Dari Tsauban, mantan budak Rasulullah , dari Rasulullah , beliau bersabda: 

"مَنْ صَامَ سِتَّةَ أَيَّامٍ بَعْدَ الْفِطْرِ، كَانَ تَمَامَ السَّنَةِ، مَنْ جَاءَ بِالْحَسَنَةِ فَلَهُ عَشْرُ أَمْثَالِهَا".

"Barang siapa berpuasa enam hari setelah Idulfitri, maka itu menyempurnakan (puasa) satu tahun.
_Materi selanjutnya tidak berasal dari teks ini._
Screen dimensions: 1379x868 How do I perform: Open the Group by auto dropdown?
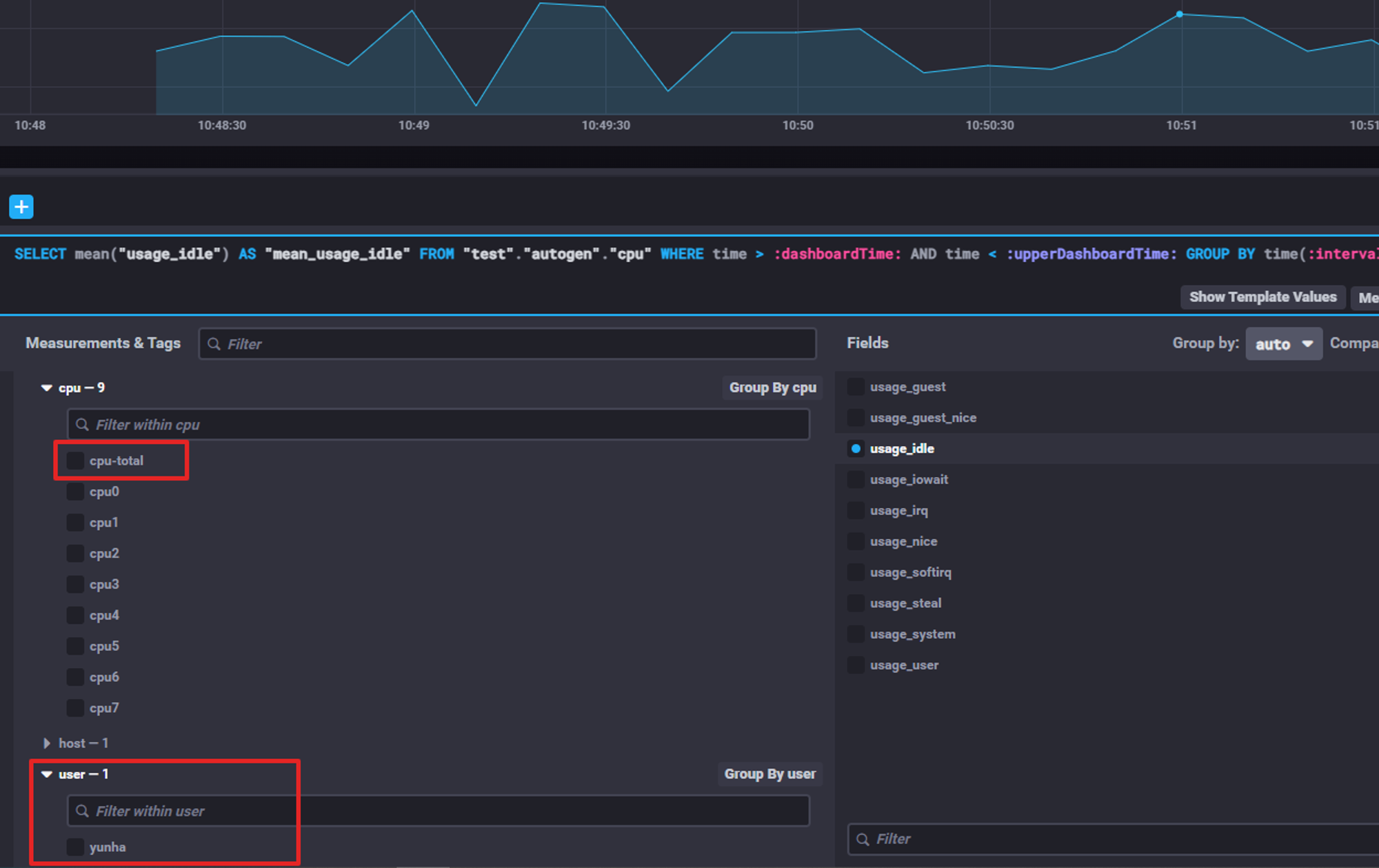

Barang siapa membawa satu kebaikan, maka baginya sepuluh kali lipatnya." [Diriwayatkan oleh Ibnu Majah dalam Sunannya, nomor: (1715) (2/611).  ]

Dari Ikrimah bin Khalid Al-Makhzumi, ia berkata: 

حَدَّثَنِي عَرِيفٌ، مِنْ عُرَفَاءِ قُرَيْشٍ، عَنْ أَبِيهِ، سَمِعَهُ مِنْ فَلَقٍ فِي رَسُولِ اللهِ صَلَّى اللَّهِ عَلَيْهِ وَسَلَّمَ قَالَ: "مَنْ صَامَ رَمَضَانَ وَشَوَّالًا وَالْأَرْبِعَاءَ وَالْخَمِيسَ دَخَلَ الْجَنَّةَ".

Seorang pemimpin dari Quraisy menceritakan kepadaku, dari ayahnya, yang mendengar langsung dari lisan Rasulullah , beliau bersabda: 

"Barang siapa berpuasa Ramadan, kemudian (juga) berpuasa di bulan Syawal, serta puasa Rabu dan Kamis, maka ia masuk surga."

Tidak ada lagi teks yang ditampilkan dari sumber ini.